Churches are the Lord’s lights shining out in the dark world. Jesus is saying it would be better to have no church in the massive, thriving city of Ephesus than to have an unloving church, even if it preaches the truth and opposes people who oppose the truth. Being gracious in the way we speak truth to others forms a vital part of what Jesus requires from His people. We might think Jesus would be accommodating to a church committed to so many right things. He is not. He says that He is going to personally come and snuff out their candle. Their church would be eliminated; it would not shine out in Ephesus any longer. Speaking God’s truth in a loving and gracious way is that important.
A beautiful new sports car parked in front of a crowded restaurant grabs the attention of many people who eat there or walk anywhere close to it. Silent admiration and longings bubble up into all kinds of excited exclamations. Many spectators would be tempted to compare the beautiful machine before them to their adequate but less impressive vehicle. But what if the hood of the sports car suddenly opened up to reveal an empty shell? The engine and everything else are completely absent. After the initial surprise wears off, spectators might make a different comparison between the sports car that cannot move without a tow truck and their own vehicles, but this time with completely different results. Without the guts of the sports car, it cannot even be called a car. In the same way, a church may look like a church on the surface, even being passionately committed to God’s truth, but if it has no love for people, it cannot rightly be called a church. The Lord Jesus said love is such a vital part of a church that He would eliminate such loveless churches from existence if they do not repent.
These are sobering thoughts for each of us to ponder.

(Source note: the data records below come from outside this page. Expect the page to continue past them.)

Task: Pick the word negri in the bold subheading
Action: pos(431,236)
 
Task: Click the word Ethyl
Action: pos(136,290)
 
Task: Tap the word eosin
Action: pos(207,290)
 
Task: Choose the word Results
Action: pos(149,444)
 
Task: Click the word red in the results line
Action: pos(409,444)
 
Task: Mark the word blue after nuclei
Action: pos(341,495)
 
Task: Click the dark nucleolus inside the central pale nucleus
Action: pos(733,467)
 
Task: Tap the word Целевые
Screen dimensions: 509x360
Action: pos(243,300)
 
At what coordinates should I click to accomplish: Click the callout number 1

Let’s ask ourselves some questions:
- Is my love for others in balanced proportion to my passion for biblical truth?
- Is the exterior of my Christian life in order, while my life “under the hood” is empty and powerless?
- Is my local church family growing in love because I am part of it?
- Is my heart humble and willing to grow in love, while at the same time not compromise true doctrine?
- If Jesus were to visit my church, would He rebuke me and others for lovelessness?
- Or would Jesus commend us for having the kind of love that shows the power and hope of the gospel, and is a witness of God’s grace?
Remember what Jesus said, “By this everyone will know that you are my disciples, if you love one another” (John 13:35).